(Stored items)
[Start of Attachment]
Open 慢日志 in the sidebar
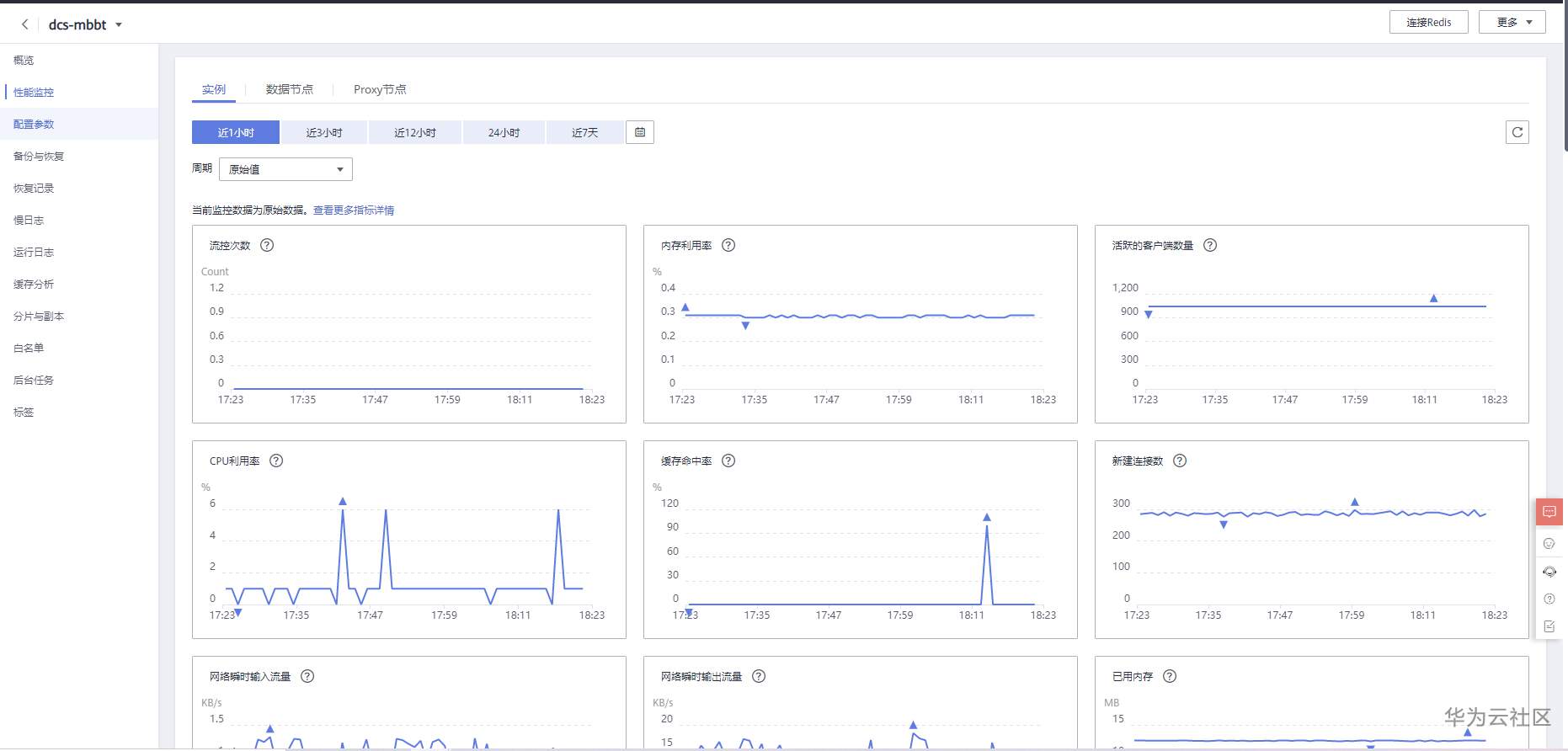 29,220
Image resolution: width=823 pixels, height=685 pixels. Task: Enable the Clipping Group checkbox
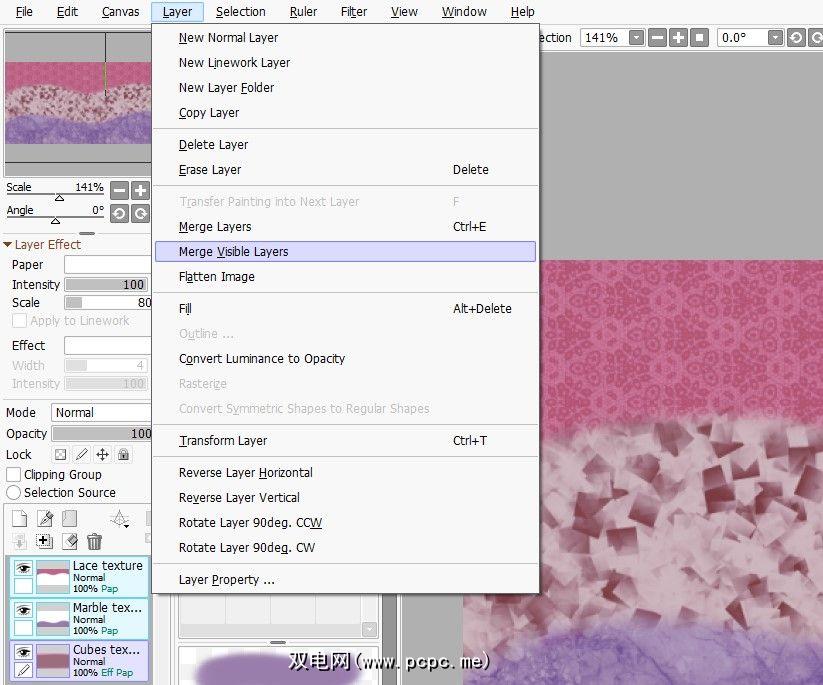point(14,475)
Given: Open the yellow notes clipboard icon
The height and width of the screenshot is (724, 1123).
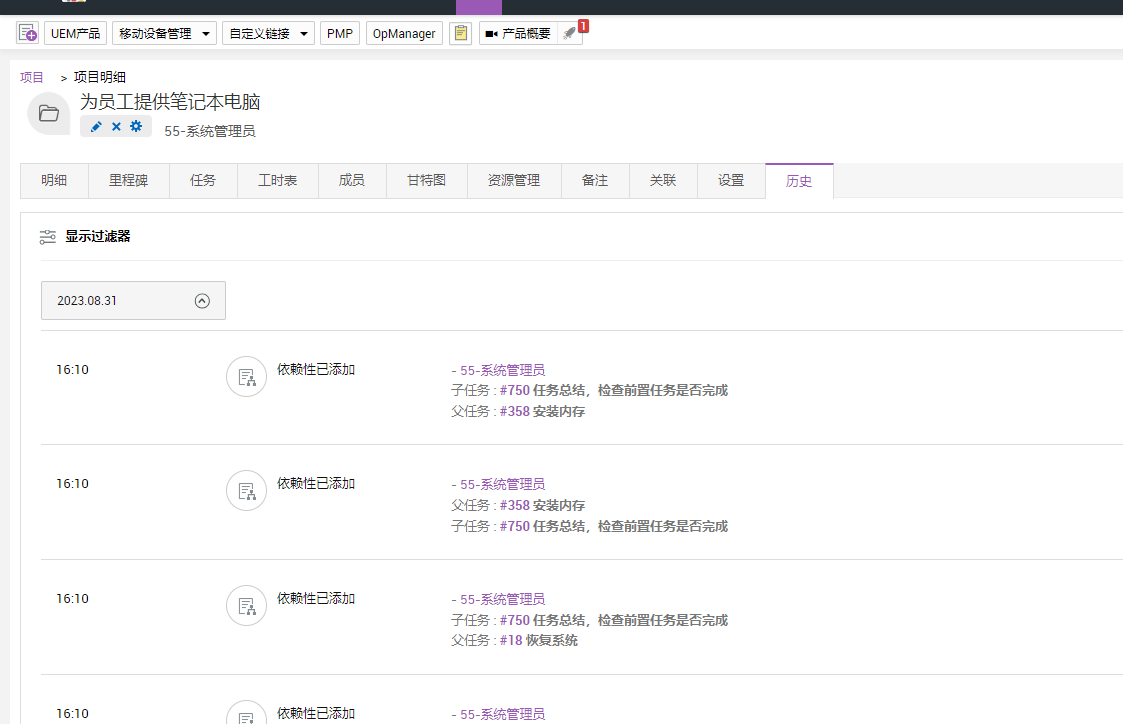Looking at the screenshot, I should point(460,33).
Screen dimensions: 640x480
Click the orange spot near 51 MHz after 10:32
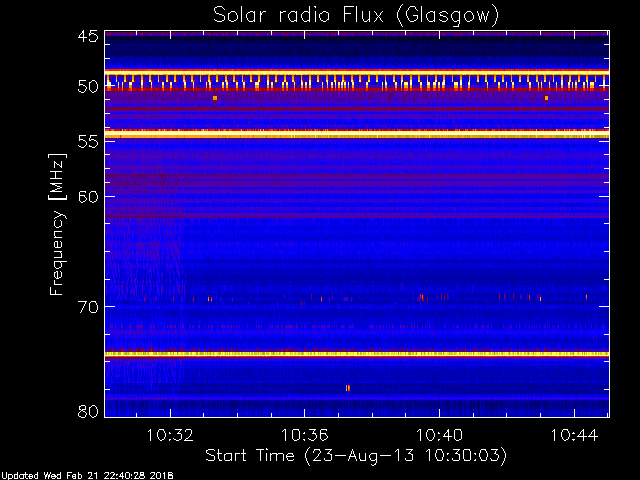tap(215, 98)
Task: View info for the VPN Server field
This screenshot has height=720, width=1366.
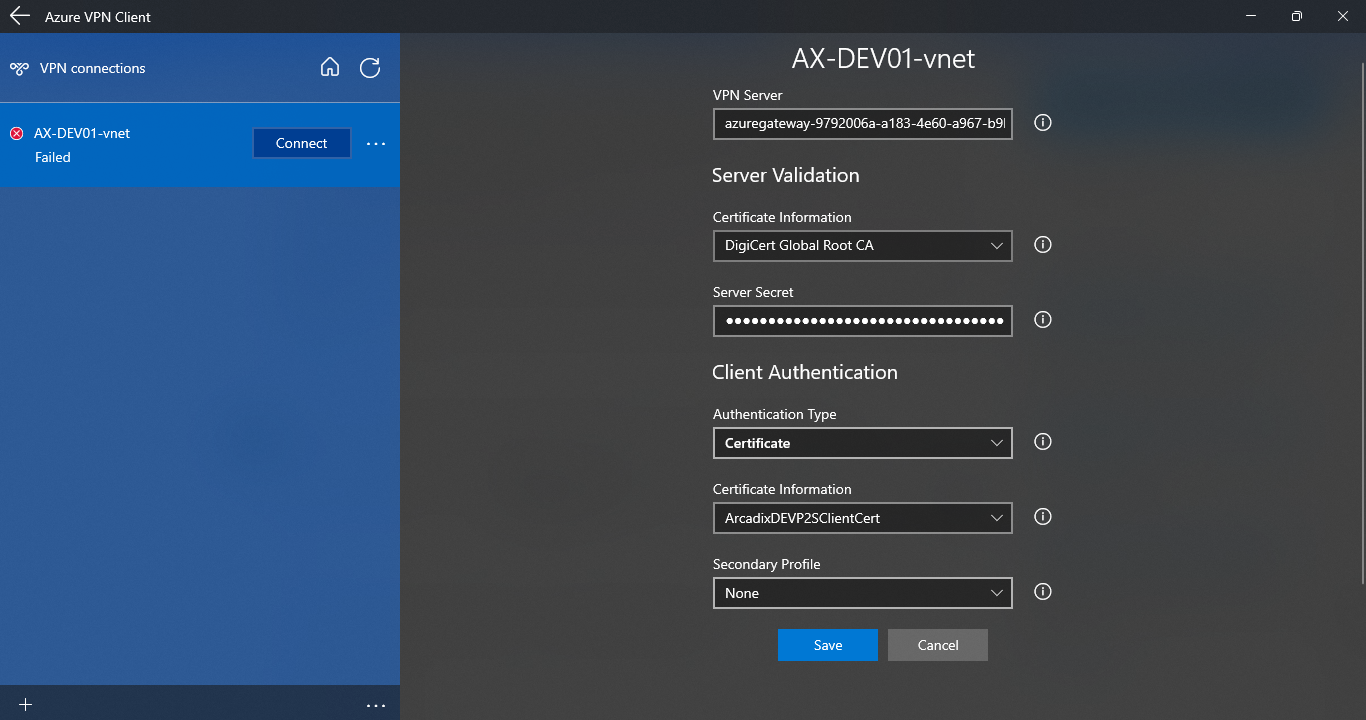Action: 1042,122
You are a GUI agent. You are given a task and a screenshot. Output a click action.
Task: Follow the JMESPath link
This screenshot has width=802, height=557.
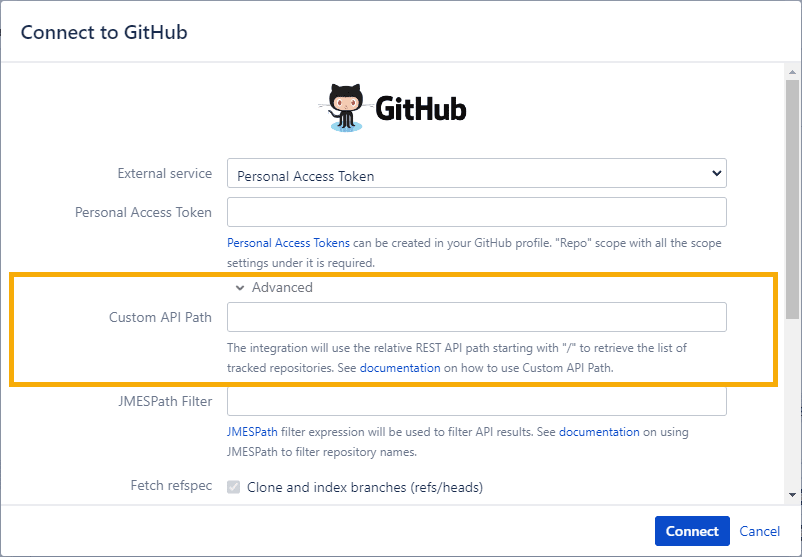click(252, 432)
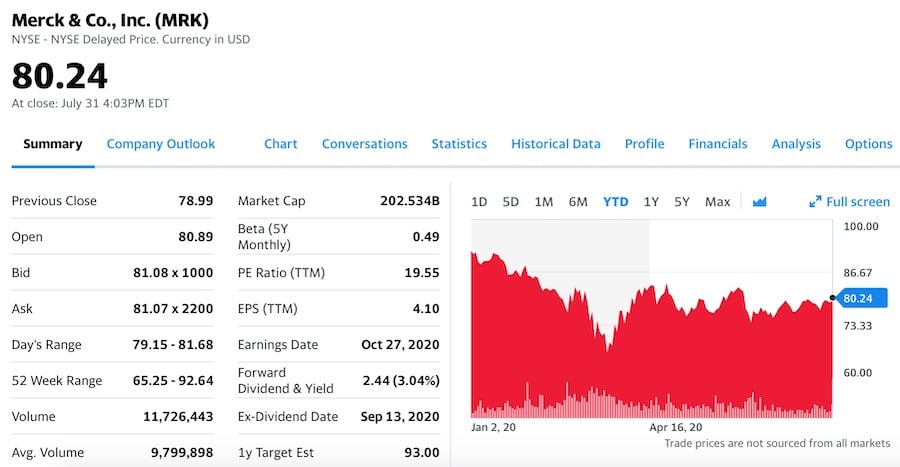The width and height of the screenshot is (900, 467).
Task: Open the chart in Full screen
Action: [849, 202]
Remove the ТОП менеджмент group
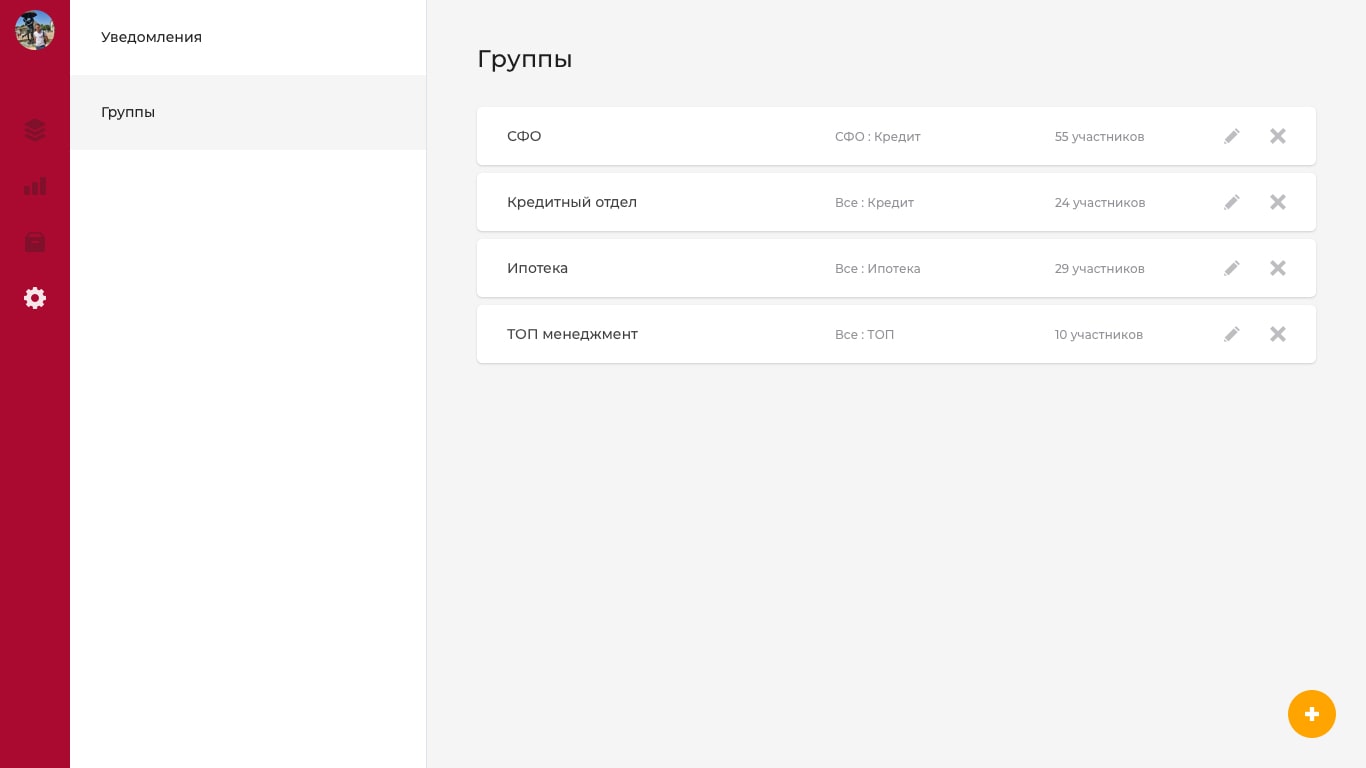Viewport: 1366px width, 768px height. click(1278, 334)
[End of Attachment]
**PROMPT:** From the line containing "You are a GUI" to the last line of the records, inclusive, output the lines exactly as written and nothing else; leave out the pictures.

**ANSWER TO THIS PROBLEM:**
You are a GUI agent. You are given a task and a screenshot. Output a click action.
Task: Follow the JMESPath link
This screenshot has width=802, height=557.
click(252, 432)
The width and height of the screenshot is (900, 467).
Task: Open the chart in Full screen
Action: [849, 202]
Remove the ТОП менеджмент group
Viewport: 1366px width, 768px height. click(1278, 334)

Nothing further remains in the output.